Unterschiedliche Signale aus Washington
Erstens hat Trump bereits zuvor das Gespräch mit Rohani gesucht - nach iranischen Angaben achtmal am Rande der UN-Vollversammlung im letzten Jahr. Zweitens spricht die US-Administration mit unterschiedlichen Stimmen. Außenminister Mike Pompeo zum Beispiel nennt sehr wohl Bedingungen für ein solches Gipfeltreffen.

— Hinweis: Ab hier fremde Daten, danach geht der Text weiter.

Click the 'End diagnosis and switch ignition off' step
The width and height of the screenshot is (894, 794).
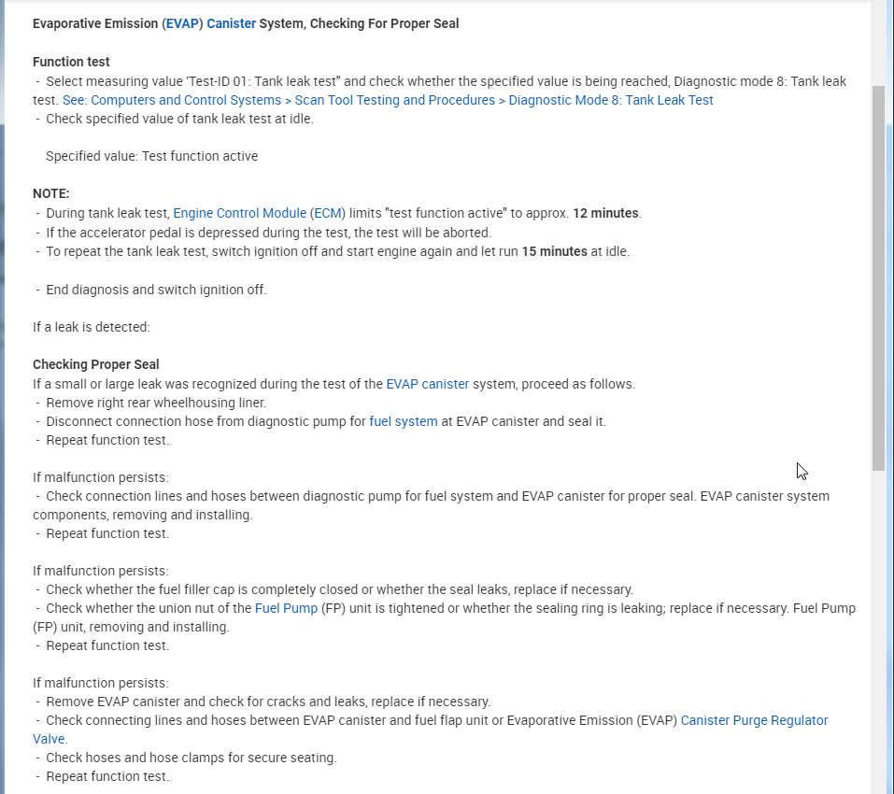[x=156, y=290]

Drittens ist Iran längst nicht so isoliert wie Nordkorea und Rohani hat gerade erst eine Europareise hinter sich. Viertens ist Rohani für Propagandazwecke oder für sein persönliches Ego nicht auf Bilder eines Gipfels mit Trump angewiesen. Angesichts der unterschiedlichen Machtzentren im Iran und der skeptischen Haltung des mächtigsten Mannes im Lande, Religionsführer Ali Khamenei, könnte ein solcher Gipfel für Rohani mehr Probleme schaffen als lösen. Und angesichts dessen fünftens: Warum sollte Rohani mit den USA einen neuen Atomdeal verhandeln, wenn es doch die Amerikaner sind, die gerade erst den bereits existierenden Deal verletzt haben und ausgestiegen sind? Deshalb auch Irans Reaktion: Vor einer solchen Zusammenkunft müssten die USA sich zum Atomabkommen bekennen, aus dem sie im Mai ausgestiegen waren.
Selbst wenn der Dealmaker-in-Chief tatsächlich ein echtes Interesse an einem neuen Vertrag mit dem Iran haben sollte: Zumindest Außenminister Pompeo und Sicherheitsberater John Bolton scheinen es eher darauf anzulegen, den Iran zur Kapitulation zu zwingen. In diesem Zusammenhang lohnt sich der Blick zurück: Vor fast genau einem Jahr hat John Bolton - damals noch nicht Sicherheitsberater - einen detaillierten Plan zum Ausstieg aus dem Atomabkommen vorgelegt.
Darin findet sich der Satz: "Der Iran wird nach einem Ausstieg aus dem JCPoA wahrscheinlich keine weiteren Verhandlungen anstreben. Aber die Administration könnte rhetorisch diese Möglichkeit offen halten".
Reden ja, aber mit guter Vorbereitung
Grundsätzlich wäre es gut, wenn zwischen Washington und Teheran ein Gesprächsfaden geknüpft würde. Denn in der gegenwärtigen toxischen Atmosphäre könnte tatsächlich eine Fehlkalkulation bei einem der vielen Konfliktpunkte zwischen Syrien, Jemen, dem Irak und der Straße von Hormus zu einer Katastrophe führen. Vielleicht sollte man den Kontakt erst einmal ganz klassisch über die diplomatischen Kanäle wiederaufnehmen, die in den letzten Monaten systematisch gekappt worden sind. Nachhaltig und wohlüberlegt, und nicht als Fußnote am Rande einer Pressekonferenz.